My Gmail inbox contains multitudes. There are all the newsletters and event listings and student loan notifications that correctly identify me as a millennial. There are old conversations with friends about life, man, and relationships. My Gchats read like Bukowski, maybe, if Bukowski cut his teeth on Xanga and Livejournal.
Rarely do I connect the ads I see with the content I scan and spit out in emails. But it does happen: Google readily acknowledges that it does use your inbox to help inform ad targeting. But which of my emails inform those ads? Is there some kind of algorithmic intelligence that preys on my most vulnerable moments? Does a machine out there assume that because I’m receiving emails about student loans, I’d like a subprime car loan?
A new project from Columbia University computer scientists suggests that advertisers could be making some very sensitive connections between your inbox, Amazon purchases, or YouTube history and the ads you’d like to see. The tool they’ve developed, called XRay, aims to show which kinds of emails, purchases, or searches bring up specific ads.
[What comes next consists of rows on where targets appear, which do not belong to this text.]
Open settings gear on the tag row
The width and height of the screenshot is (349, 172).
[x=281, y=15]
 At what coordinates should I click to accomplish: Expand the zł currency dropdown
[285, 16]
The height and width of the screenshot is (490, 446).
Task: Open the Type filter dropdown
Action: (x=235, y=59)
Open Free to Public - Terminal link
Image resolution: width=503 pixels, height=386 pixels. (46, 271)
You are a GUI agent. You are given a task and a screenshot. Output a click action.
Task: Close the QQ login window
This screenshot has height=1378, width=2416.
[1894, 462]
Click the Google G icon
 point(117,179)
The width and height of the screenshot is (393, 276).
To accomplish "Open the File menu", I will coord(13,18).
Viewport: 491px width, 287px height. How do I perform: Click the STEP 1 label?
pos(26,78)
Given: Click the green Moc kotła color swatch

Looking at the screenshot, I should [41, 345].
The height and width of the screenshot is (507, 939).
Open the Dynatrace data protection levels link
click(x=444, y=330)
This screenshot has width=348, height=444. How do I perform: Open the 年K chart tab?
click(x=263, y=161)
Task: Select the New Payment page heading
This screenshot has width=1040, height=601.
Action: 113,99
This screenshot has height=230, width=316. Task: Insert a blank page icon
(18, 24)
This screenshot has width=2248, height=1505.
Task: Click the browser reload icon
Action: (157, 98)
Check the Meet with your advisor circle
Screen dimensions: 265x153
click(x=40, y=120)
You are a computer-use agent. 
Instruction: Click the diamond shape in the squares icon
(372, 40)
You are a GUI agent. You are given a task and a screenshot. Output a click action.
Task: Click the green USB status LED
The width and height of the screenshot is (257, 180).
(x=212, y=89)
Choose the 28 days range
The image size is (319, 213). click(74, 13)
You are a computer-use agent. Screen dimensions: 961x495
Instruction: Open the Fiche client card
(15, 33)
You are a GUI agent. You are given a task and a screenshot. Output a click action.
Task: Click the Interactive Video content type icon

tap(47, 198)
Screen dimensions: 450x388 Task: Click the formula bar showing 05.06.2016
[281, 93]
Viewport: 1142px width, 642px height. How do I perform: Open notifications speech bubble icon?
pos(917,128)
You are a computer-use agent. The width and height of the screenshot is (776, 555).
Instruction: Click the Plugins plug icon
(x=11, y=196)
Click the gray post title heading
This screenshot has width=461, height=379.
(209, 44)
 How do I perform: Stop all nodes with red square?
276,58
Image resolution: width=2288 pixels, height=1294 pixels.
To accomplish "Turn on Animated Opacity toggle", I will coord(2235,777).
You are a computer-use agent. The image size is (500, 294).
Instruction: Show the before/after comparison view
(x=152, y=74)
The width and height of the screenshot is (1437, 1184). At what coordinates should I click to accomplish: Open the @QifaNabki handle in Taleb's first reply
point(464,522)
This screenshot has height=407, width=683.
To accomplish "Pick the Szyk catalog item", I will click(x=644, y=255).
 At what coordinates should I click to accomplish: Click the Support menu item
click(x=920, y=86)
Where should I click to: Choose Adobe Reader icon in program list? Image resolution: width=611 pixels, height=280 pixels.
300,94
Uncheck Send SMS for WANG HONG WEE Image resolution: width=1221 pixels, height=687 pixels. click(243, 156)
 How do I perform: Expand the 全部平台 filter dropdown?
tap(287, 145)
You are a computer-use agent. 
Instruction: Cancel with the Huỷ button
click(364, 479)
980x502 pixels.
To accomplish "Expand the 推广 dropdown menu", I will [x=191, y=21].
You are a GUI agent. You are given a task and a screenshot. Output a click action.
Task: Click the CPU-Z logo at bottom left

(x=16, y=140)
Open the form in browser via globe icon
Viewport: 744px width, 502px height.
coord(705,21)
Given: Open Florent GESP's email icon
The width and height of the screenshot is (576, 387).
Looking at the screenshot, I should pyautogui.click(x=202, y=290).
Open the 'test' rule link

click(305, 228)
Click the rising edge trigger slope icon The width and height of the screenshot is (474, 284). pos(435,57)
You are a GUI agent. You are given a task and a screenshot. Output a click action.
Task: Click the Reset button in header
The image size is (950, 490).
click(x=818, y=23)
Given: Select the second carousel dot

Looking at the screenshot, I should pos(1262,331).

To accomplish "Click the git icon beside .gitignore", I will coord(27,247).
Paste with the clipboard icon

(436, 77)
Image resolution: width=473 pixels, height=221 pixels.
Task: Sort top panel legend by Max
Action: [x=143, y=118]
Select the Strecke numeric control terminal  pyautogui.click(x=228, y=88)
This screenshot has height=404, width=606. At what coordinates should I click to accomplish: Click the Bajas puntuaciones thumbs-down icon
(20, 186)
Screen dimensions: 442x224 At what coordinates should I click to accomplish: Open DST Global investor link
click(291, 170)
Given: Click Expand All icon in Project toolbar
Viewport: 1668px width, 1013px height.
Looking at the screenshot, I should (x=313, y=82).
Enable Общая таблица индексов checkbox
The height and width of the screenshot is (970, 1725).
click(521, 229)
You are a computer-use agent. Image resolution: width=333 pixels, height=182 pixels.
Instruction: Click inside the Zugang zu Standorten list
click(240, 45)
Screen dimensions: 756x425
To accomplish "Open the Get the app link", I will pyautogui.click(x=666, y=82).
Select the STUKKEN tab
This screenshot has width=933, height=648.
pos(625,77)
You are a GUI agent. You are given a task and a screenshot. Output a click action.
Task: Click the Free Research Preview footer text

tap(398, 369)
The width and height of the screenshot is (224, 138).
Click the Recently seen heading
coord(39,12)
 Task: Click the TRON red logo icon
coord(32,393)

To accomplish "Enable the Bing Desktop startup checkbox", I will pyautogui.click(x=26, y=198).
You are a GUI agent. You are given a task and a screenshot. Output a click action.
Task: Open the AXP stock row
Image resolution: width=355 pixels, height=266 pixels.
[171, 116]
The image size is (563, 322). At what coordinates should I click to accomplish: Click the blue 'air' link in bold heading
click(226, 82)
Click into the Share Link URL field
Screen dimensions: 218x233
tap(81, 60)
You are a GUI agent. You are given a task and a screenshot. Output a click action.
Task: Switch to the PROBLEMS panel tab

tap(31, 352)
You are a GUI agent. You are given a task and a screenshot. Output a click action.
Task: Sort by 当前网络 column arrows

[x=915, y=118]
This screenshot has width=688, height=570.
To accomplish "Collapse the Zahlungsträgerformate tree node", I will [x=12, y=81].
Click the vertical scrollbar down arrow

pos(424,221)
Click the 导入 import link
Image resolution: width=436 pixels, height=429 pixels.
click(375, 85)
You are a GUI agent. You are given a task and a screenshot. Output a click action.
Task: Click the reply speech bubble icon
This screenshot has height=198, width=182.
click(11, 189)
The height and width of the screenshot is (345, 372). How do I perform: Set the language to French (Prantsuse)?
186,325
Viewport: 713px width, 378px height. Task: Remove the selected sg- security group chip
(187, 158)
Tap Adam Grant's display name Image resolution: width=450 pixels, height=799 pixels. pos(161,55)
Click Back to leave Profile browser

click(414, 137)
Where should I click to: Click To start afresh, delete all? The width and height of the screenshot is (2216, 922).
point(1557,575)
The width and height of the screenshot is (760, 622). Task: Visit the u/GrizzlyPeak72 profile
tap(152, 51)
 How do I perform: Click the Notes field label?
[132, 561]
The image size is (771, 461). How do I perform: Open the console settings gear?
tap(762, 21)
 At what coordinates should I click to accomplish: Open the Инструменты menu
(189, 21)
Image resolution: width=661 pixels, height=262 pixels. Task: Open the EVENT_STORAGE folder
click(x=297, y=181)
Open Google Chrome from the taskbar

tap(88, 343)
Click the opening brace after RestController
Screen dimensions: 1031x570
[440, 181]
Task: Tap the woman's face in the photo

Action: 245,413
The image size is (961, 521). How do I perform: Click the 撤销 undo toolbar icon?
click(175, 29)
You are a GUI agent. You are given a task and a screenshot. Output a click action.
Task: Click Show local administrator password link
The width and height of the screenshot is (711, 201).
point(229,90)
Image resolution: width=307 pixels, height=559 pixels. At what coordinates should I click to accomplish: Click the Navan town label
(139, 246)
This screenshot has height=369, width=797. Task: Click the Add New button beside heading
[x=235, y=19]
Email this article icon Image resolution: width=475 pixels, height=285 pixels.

In a demo version, researchers Mathias Lecuyer, Roxana Geambasu, Augustin Chaintreau, and several more collaborators already stumbled across some very striking links. "Depression" as a key word in emails, for example, brings up ads about astrology readings and shamanic healing. "Divorce," a divorce attorney. "Loan" brings up an ad for a car loan, bad credit no problem.
"The web is a big black box where [companies] are using people’s data, but people don’t know how they’re using their data. XRay is a system that can reveal some of that," says computer science professor Geambasu. "In effect, it’s creating the possibility for investigators or auditors to keep an eye on what’s happening with users' data."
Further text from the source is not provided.